NetCDF4-python supports NETCDF4 format (HDF5) in addition to classic netCDF formats (NETCDF3_CLASSIC, NETCDF3_64BIT_OFFSET, NETCDF3_64BIT_DATA). However, PnetCDF-python library only supports netCDF classic file formats, which means all netCDF4-dependent features are not supported, including user-defined types, compound data types, compression, hierarchical structure, etc.

Difference in Programming Model

Data/Define Mode

NetCDF4-python library automatically switches between data and define mode by calling redef and enddef internally. For performance reason, this is not adopted in Pnetcdf-python. A manual call to File.redef() is compulsory to re-enter the define mode, following the C library convention. Similarly, File.enddef() is required before switching to data mode operations. This design is based on considerations of the following aspects:

  • Minimize overheads during consecutive define operations: Automatically wrapping all define methods with File.redef() and File.enddef() could introduce significant overhead between consecutive define operations. The netCDF4-python approach results in unnecessary data/define mode switches, impacting performance.

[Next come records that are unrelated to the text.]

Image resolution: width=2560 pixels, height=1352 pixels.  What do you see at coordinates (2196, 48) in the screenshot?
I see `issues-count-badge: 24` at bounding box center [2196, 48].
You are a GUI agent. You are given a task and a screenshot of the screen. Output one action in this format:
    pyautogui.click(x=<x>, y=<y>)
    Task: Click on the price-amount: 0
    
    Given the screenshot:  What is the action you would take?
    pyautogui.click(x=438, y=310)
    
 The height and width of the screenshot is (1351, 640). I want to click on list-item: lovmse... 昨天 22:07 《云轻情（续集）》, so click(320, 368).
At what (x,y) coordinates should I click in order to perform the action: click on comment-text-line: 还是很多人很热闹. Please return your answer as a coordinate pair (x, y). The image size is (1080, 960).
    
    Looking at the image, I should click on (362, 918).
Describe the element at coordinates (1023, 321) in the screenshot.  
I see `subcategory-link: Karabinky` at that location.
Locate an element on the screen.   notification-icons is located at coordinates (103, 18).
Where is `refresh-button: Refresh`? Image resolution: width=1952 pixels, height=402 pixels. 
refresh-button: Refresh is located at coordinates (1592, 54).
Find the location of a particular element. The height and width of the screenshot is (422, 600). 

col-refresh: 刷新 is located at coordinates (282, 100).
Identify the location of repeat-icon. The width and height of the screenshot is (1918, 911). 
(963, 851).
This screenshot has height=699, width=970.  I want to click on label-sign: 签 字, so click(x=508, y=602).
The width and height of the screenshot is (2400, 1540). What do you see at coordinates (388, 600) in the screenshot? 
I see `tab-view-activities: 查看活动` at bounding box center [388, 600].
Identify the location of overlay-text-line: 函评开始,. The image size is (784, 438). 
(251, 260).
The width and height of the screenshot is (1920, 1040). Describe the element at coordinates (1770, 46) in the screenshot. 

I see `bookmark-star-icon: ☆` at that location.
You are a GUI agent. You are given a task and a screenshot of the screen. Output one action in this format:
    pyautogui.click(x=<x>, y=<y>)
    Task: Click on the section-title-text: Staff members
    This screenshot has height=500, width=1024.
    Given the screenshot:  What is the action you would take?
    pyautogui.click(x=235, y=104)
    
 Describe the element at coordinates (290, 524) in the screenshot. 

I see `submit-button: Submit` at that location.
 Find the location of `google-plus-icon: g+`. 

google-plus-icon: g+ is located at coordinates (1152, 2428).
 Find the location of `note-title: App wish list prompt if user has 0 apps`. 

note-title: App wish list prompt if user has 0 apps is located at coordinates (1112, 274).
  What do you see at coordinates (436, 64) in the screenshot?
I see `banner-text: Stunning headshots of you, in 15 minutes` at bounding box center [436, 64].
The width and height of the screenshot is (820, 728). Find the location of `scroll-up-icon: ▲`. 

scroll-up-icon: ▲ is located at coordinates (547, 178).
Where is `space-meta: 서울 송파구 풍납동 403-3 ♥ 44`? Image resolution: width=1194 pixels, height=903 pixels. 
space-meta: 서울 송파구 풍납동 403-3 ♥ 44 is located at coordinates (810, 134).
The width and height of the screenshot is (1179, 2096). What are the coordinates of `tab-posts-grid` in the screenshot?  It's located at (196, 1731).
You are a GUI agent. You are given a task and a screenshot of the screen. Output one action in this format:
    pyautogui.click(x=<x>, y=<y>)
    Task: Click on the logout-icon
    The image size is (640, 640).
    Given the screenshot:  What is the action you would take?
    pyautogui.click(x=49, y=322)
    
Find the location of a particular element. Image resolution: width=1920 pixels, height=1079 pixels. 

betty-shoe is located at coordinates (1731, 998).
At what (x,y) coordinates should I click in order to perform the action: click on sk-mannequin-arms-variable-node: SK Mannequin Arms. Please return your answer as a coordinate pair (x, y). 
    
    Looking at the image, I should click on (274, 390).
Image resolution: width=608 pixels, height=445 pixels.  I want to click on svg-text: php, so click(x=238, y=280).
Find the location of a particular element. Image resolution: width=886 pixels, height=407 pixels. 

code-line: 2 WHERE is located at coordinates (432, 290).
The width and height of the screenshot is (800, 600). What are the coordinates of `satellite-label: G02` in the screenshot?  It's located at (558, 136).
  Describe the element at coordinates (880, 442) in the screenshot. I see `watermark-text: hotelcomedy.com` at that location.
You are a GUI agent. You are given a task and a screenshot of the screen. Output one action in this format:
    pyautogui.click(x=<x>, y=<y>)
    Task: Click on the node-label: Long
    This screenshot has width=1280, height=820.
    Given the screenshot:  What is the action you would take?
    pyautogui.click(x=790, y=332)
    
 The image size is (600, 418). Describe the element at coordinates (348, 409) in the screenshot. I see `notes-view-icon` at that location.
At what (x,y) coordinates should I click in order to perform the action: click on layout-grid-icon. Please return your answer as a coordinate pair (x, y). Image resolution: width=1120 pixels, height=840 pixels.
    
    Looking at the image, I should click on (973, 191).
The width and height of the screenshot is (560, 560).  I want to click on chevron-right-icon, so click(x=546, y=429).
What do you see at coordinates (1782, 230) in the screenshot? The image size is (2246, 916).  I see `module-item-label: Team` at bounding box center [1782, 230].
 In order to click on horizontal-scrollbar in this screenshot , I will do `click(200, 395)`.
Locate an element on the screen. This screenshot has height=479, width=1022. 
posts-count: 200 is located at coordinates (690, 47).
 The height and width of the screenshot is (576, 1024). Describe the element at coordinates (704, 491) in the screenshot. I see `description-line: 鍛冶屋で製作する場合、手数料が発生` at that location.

  • Avoid potential hanging when performing independent I/O: if File.enddef() is automatically embedded in all data mode methods, the program will hang when partial processes are performing independent I/O (while others don’t) because File.enddef() is a collective call which requires all processes to participate.

Independent/Collective I/O Mode

There are two types of parallel I/O operations, independent I/O and collective I/O supported both in PnetCDF-python and netCDF4-python. NetCDF4-python toggles back and forth between the two types at variable-level. However, PnetCDF-python manages this at file-level through File.begin_indep() and File.end_indep(). The default I/O mode is collective I/O in PnetCDF-python.

Alternative Reads and Writes Methods

For reading from and writing to netCDF4 variables, PnetCDF-python provides alternative methods in addition to numpy-like indexer syntax. The Variable.get_var() and Variable.put_var() methods are faithful python-implementations of the put/get_var families from the original PnetCDF-C library. By overloading the input arguments, these methods can fulfill specific I/O needs to the target variable depending on the requirements of the applications: the entire variable, a single data value, a subarray of values, a mapped array or a list of subarrays. These methods require an array argument as read/write buffer, which is a prerequisite non-blocking I/O as introduced below.

An example program can be found in examples/get_var.py.

Nonblocking I/O

In additional to blocking read/write APIs, PnetCDF also offers the nonblocking APIs that lets users to post multiple requests and subsequently flush them altogether. This feature allows PnetCDF to improve performance by aggregating small I/O requests and maximizing I/O bandwidth utilization. This feature implemented in PnetCDF-C library is faithfully preserved in PnetCDF-python nonblocking APIs.

An example program can be found in examples/nonblocking/nonblocking_write.py.